Avant même qu'elle n'entre dans le hall des fleurs, sa tante l'avait déjà aperçue et avait dit : « Ah Xuan est de retour ? Tu t'es bien amusée avec Yining ? »
Mu Xing répondit avec son sourire habituel : « Je suis heureuse, ce soir avec Yi Ning… » Elle s'arrêta brusquement.
Yi Ning, la balle !
Oh mon Dieu!
En fait, elle a laissé Li Yining à mi-chemin et est allée à un rendez-vous avec Mlle Bai !
Le cœur de Mu Xing rata un battement, et sa bonne humeur s'effondra comme un poids ; son esprit, qui avait été emporté par la brise, revint à la normale.
Elle a en réalité abandonné Li Yining.
Au bout d'un moment, n'entendant plus Mu Xing parler, sa tante et Madame Mu se retournèrent vers elle avec surprise, pour la voir sortir en courant du hall des fleurs : « Je me suis soudain souvenue que j'avais quelque chose à faire ! » Elle disparut en un instant.
Voyant la silhouette de Mu Xing disparaître, Madame Mu fronça les sourcils avec dédain : « Quel âge a-t-elle ? Elle est toujours aussi imprudente. »
La tante dit avec un sourire bienveillant : « Ne t'inquiète pas, il est encore jeune. Tout ira bien après son mariage. »
Elle a couru jusqu'au salon, a rapidement décroché le téléphone et composé le numéro de la famille Li, mais s'est arrêtée lorsqu'il lui manquait un chiffre.
Avant même que l'appel ne soit établi, les pleurs et les cris de Li Yining semblaient résonner dans ses oreilles, et Mu Xingguang eut l'impression que sa tête allait exploser rien qu'à y penser.
Mais c'était bel et bien sa faute. Elle a emmené Mlle Bai sans même réfléchir, même si elle en avait d'abord parlé à Yi Ning !
La pensée du temps que Li Yining avait passé à l'attendre dans la voiture a presque submergé Mu Xing d'un sentiment de culpabilité.
Quel désastre !
Frustré, Mu Xing reposa le combiné, se frotta le front et fronça les sourcils.

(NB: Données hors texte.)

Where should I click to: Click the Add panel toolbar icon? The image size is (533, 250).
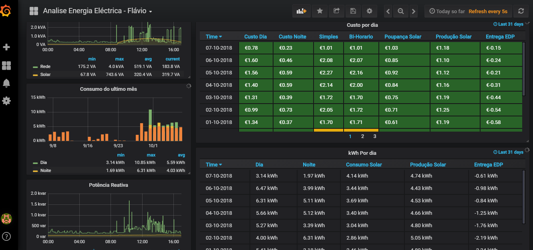click(x=301, y=11)
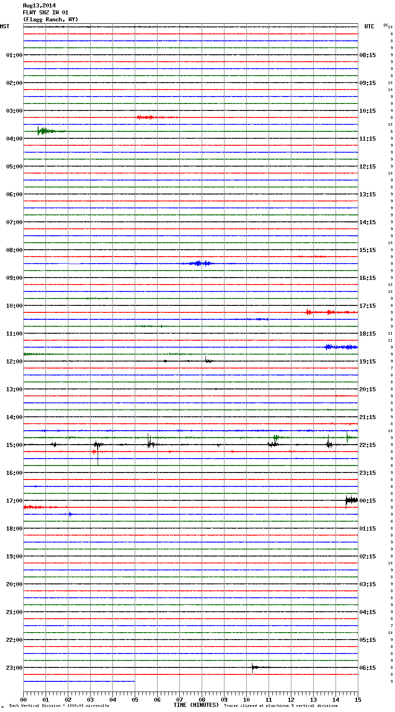This screenshot has width=395, height=712.
Task: Click the MST column header
Action: pyautogui.click(x=5, y=26)
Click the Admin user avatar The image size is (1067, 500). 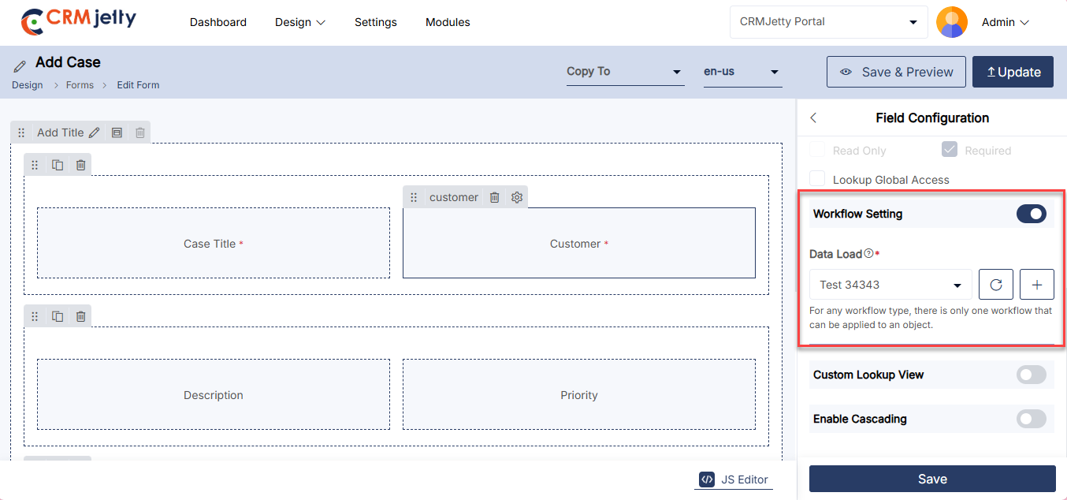point(951,22)
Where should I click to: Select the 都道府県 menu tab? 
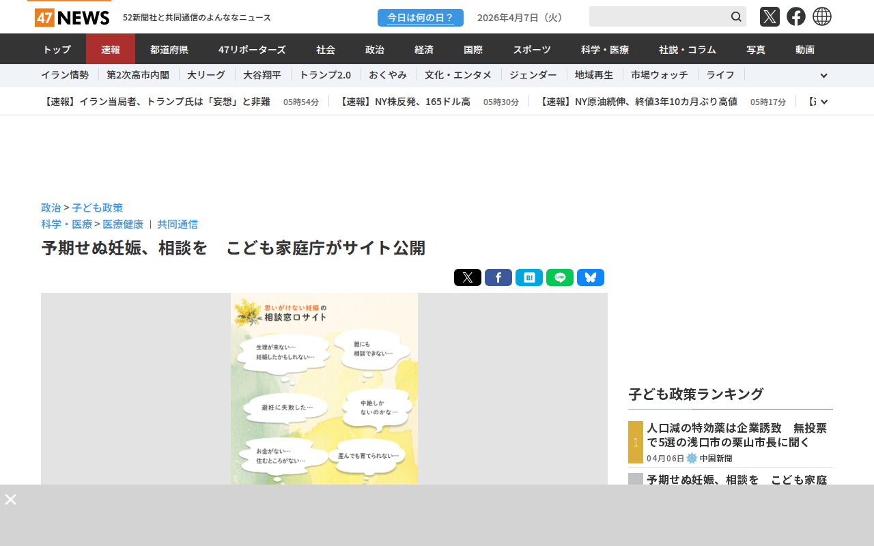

Vu le caractère de Li Yining, elle est probablement déjà en train de pleurer chez elle. Si elle appelle maintenant, elle risque de s'attirer des ennuis, et aucune des deux familles n'aura un instant de répit.
Mais elle ne pouvait pas dormir tranquille sans l'appeler ; qui savait si Li Yining ne risquait pas de faire une bêtise dans un accès de colère ?
Après avoir hésité un moment, Mu Xing a finalement composé le numéro.
Alors qu'elle décrochait le téléphone, elle s'apprêtait à parler lorsqu'elle entendit la voix de Li Yining à l'autre bout du fil : « Est-ce bien Ah Xuan ? »
La voix à l'autre bout du fil était nasillarde : « …J'ai attendu toute la nuit, pensant que tu n'allais pas appeler. »
En entendant les sanglots de Li Yining, Mu Xing ressentit encore plus de chagrin et une vague de culpabilité l'envahit.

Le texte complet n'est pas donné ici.